PRAGUE, April 10 (Reuters) - Revenue at Czech defence
and industrial manufacturer Czechoslovak Group (CSG) rose by 71%
last year while earnings before interest, tax and amortisation
(EBITDA) more than doubled due to rising demand for military
equipment, the company said on Wednesday.
The maker of heavy military equipment and large-caliber
ammunition - in high demand due to the war in Ukraine - said
increasing defence budgets provided potential for revenue growth
in the coming years.
Revenue rose to 1.73 billion euros ($1.88 billion) in 2023.
EBITDA jumped by 130% to 439 million, the company said, while
net profit climbed by 49% to 210 million euros.

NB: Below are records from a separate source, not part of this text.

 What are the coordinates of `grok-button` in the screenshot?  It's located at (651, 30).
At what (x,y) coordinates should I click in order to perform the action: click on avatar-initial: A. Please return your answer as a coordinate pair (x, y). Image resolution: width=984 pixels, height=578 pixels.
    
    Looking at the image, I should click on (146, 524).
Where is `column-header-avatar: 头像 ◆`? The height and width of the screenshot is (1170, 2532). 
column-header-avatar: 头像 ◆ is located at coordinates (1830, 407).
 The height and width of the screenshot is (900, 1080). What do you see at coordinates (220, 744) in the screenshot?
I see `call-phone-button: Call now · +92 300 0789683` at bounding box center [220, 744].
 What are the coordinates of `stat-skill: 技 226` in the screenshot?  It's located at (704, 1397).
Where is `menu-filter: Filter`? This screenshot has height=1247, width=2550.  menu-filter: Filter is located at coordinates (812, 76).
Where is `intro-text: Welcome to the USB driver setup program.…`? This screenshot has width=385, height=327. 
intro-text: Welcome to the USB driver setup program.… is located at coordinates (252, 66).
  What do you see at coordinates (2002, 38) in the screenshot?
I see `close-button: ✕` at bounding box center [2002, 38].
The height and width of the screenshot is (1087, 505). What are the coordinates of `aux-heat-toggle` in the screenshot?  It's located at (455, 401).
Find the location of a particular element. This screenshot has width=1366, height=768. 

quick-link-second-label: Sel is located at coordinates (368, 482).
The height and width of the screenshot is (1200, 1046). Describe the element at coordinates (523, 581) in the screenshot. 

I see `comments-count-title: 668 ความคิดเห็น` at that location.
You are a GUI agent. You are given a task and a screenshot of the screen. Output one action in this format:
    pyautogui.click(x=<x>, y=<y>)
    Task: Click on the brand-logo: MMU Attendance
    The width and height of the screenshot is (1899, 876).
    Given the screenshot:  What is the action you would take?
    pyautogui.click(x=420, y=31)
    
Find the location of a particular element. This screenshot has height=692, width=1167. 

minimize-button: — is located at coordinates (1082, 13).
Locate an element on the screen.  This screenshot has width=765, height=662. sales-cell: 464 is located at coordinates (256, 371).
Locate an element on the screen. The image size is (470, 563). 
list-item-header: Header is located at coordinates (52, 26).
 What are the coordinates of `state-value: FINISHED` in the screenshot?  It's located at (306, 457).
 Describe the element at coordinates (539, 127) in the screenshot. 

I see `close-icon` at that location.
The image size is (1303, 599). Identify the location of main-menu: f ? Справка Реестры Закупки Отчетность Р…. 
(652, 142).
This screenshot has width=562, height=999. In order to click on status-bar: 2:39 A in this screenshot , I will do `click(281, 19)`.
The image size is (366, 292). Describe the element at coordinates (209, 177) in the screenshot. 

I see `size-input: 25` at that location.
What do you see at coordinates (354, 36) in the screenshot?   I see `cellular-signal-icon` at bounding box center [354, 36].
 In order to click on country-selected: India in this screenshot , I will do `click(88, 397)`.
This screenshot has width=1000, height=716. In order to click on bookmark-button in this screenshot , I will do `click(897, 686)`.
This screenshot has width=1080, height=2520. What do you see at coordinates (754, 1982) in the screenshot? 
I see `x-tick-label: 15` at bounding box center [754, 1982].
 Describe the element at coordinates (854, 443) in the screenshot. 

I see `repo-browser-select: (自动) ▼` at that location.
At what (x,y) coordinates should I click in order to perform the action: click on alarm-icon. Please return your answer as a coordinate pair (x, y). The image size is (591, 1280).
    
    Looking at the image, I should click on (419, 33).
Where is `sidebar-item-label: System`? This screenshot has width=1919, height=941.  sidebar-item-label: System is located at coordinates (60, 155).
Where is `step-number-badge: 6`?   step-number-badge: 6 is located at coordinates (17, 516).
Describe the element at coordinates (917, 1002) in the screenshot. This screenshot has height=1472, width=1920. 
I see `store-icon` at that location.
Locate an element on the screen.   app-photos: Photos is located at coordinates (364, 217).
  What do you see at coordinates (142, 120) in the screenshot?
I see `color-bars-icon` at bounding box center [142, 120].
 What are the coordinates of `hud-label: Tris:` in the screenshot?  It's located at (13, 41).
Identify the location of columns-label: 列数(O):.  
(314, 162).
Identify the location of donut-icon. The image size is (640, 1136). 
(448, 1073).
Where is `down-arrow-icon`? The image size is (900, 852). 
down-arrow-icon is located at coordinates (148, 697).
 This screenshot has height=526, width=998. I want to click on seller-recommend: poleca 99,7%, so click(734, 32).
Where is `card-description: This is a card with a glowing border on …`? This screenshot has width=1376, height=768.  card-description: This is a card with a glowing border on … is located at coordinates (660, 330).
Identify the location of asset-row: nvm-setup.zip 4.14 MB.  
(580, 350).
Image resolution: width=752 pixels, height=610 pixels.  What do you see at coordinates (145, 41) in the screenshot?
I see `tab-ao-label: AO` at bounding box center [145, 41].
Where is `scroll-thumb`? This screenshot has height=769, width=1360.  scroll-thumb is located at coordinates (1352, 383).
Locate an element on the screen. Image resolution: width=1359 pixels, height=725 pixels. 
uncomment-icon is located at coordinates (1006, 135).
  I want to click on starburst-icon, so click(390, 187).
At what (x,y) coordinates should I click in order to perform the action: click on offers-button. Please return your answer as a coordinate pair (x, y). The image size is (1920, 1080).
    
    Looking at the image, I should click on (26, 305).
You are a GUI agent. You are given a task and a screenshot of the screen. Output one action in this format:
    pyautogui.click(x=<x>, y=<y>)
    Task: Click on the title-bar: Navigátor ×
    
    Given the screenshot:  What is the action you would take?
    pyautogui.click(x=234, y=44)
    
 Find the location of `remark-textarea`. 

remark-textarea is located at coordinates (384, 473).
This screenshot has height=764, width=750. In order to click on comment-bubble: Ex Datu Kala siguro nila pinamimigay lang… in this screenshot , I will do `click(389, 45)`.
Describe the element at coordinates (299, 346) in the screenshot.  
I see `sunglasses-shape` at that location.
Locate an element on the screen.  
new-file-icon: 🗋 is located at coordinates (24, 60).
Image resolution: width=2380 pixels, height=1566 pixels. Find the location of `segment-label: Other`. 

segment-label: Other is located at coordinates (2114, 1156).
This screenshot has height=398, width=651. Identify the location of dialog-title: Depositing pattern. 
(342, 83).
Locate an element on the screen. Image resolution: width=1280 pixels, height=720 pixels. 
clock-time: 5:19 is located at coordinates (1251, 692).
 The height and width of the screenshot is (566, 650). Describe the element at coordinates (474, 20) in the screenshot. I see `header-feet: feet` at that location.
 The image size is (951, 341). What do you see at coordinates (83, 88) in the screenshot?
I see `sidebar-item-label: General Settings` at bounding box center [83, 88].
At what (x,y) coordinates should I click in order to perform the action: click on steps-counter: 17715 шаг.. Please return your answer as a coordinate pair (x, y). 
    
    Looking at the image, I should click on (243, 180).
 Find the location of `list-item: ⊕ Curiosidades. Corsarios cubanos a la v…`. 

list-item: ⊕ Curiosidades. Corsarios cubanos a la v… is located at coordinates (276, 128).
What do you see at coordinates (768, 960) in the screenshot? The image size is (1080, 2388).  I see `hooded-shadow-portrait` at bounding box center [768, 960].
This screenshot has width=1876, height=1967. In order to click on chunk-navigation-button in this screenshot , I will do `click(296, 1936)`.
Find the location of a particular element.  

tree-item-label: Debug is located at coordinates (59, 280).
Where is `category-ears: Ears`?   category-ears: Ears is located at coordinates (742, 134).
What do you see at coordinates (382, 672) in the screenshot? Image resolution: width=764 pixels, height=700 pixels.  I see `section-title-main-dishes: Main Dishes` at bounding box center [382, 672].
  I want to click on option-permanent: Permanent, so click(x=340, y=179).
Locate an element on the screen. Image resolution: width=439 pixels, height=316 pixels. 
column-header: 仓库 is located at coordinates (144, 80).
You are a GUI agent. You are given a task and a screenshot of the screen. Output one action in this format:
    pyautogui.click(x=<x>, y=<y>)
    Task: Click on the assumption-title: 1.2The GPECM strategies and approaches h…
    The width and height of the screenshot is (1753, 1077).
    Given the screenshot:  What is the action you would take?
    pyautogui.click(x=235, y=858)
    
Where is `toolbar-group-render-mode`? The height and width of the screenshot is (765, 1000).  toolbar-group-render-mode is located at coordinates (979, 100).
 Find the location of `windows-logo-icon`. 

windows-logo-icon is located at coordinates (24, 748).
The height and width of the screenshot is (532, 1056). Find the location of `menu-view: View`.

CSG, owned by Czech businessman Michal Strnad, 31, has been
investing into raising its ammunition production at its plants
in Slovakia and Spain, and has also played an important role in
western efforts to procure and supply military material to
Ukraine.
The company is also in the process of a $1.91 billion
all-cash acquisition of the Sporting Products division of
U.S.-based Vista Outdoor ( VSTO ), since renamed as Kinetic
Group, which includes its guns and ammunition production
business.
"The continuing Russian aggression against Ukraine resulted
in a significant increase in defence spending in most European
countries, especially in Eastern and Northern Europe," CSG said.
"This is accompanied by greater pressure to expand
production capacity and - given the high consumption of mainly
large caliber ammunition and ground equipment - the need to
replenish more rapidly the stocks of military equipment and
materiel in the arsenals of NATO member states."